◆ Apply what you read:
1. In the essay on immigration and national security, translate this sentence into Spanish: "We’ll never know if these policies would have continued had reforms passed that year."
2. Extract the passage of the essay on immigration and national security that starts at "Most U.S. citizens" and ends at "the next border.".
3. Write the next part of the essay on immigration and national security, picking up after its final sentence.

◆ Excerpt provided:
Our National Security Lens is Out of Focus on Immigration

 

“When the United States sneezes, Mexico catches a cold” is the oft-cited phrase to capture the relationship of economic interdependence between the two countries. When the United States and its people are profoundly shaken by an unprecedented terrorist attack, there is perhaps no phrase to adequately capture the magnitude by which global policy trends are subsequently affected. With regard to our Southern neighbors and immigration policy over the past 10 years, it has been politicians’ ubiquitous use of a national security lens that has had the most far-reaching and contagious effects within the region. Unfortunately, the implications and replications of this lens by policy-makers in the United States and Mexico have led to failed policy at home and a humanitarian crisis abroad.

Most U.S. citizens would be surprised to know that crossing our border with Mexico – guarded by a technologically powerful border fence, unmanned drones and increased Border Patrol “boots on the ground” since 2001 – is practically a walk in the park for undocumented migrants after they traverse the myriad obstacles awaiting them in Mexico. Facing the same “undocumented” status and even harsher interior controls than those in the United States, Central American migrants entering Mexico become vulnerable to the whims of organized crime as well as local and national Mexican authorities. A laundry list of abuses, including assault, rape, extortion, kidnapping and death, are the trial by fire for undocumented immigrants before reaching the “American Dream” awaiting at the next border.

The Mexican government’s adoption of a national security focus regarding immigration policy is no coincidence. Parallel to bilateral diplomatic negotiations on comprehensive immigration reform during the summer of 2001, Mexico began the implementation of Plan Sur, a program essentially aimed at appeasing the United States by replicating policies that would help reduce the flow of migrants from Central and South America. We’ll never know if these policies would have continued had reforms passed that year. But, we do know that 9/11 sparked an unprecedented intensification of border control initiatives in the United States, as well as a public debate notable for its anti-immigrant and xenophobic discourse. Following the sneeze to cold scenario, the situation for migrants in transit through Mexico became disproportionately worse.

◆ Data below:
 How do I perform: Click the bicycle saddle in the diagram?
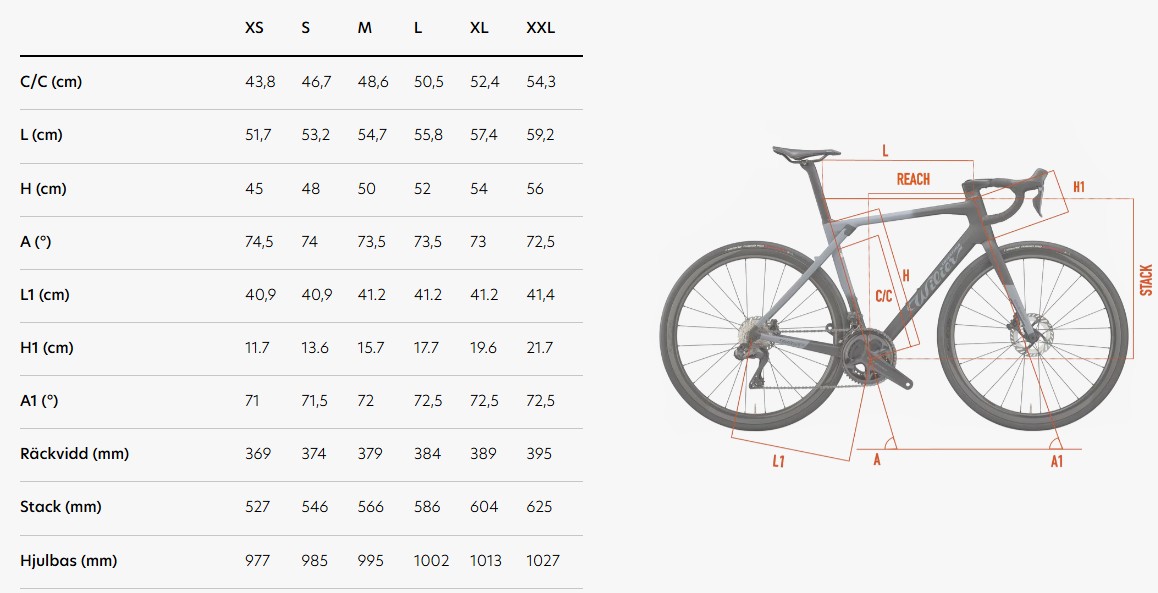(x=806, y=153)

◆ Answers:
1. Nunca sabremos si estas políticas habrían continuado de haberse aprobado las reformas ese año.

2.
Most U.S. citizens would be surprised to know that crossing our border with Mexico – guarded by a technologically powerful border fence, unmanned drones and increased Border Patrol “boots on the ground” since 2001 – is practically a walk in the park for undocumented migrants after they traverse the myriad obstacles awaiting them in Mexico. Facing the same “undocumented” status and even harsher interior controls than those in the United States, Central American migrants entering Mexico become vulnerable to the whims of organized crime as well as local and national Mexican authorities. A laundry list of abuses, including assault, rape, extortion, kidnapping and death, are the trial by fire for undocumented immigrants before reaching the “American Dream” awaiting at the next border.

3.
Widespread impunity for abuses against migrants in combination with the tacit complicity of Mexican immigration authorities led the Salvadoran media to describe the situation for Central American migrants in Mexico as a “humanitarian crisis.” With legal migration options available only to a privileged minority, Central Americans facing continued poverty and growing insecurity in their home countries have chosen to continue migrating despite the dangers. Even migrants who were kidnapped and extorted at the hands of organized crime and corrupt authorities on their first trip are willing to set out again, to navigate as many times as necessary the manifestations of national security policies in order to make it north.

The short-sighted national security focus of U.S. immigration policy after 9/11 is also indirectly responsible for and complicit with these atrocities. Our increased militarization of the border creates only a false sense of security at home, with very real security implications for those outside our borders. If anything, 9/11 should have taught us to take seriously the impacts – unintended or not – of our policies abroad. The externalization of human rights abuses does not make them any less our responsibility.

It is time to separate our need to secure our borders from terrorist attacks from the political debate about undocumented immigrants and their role in U.S. society. It is time to recognize that putting a national security lens on immigration policy will always obscure the fact that human beings are willing to risk everything – including their own lives – for the sake of providing for their loved ones. The real lesson from 9/11 should be that vulnerability, exclusion and marginalization are a recipe for disaster. Rather than infect the rest of the region with failed policies, it is time to take off our blinders, infuse an essential degree of humanity into our reforms and create an immigration system that is healthy for all sides of the border.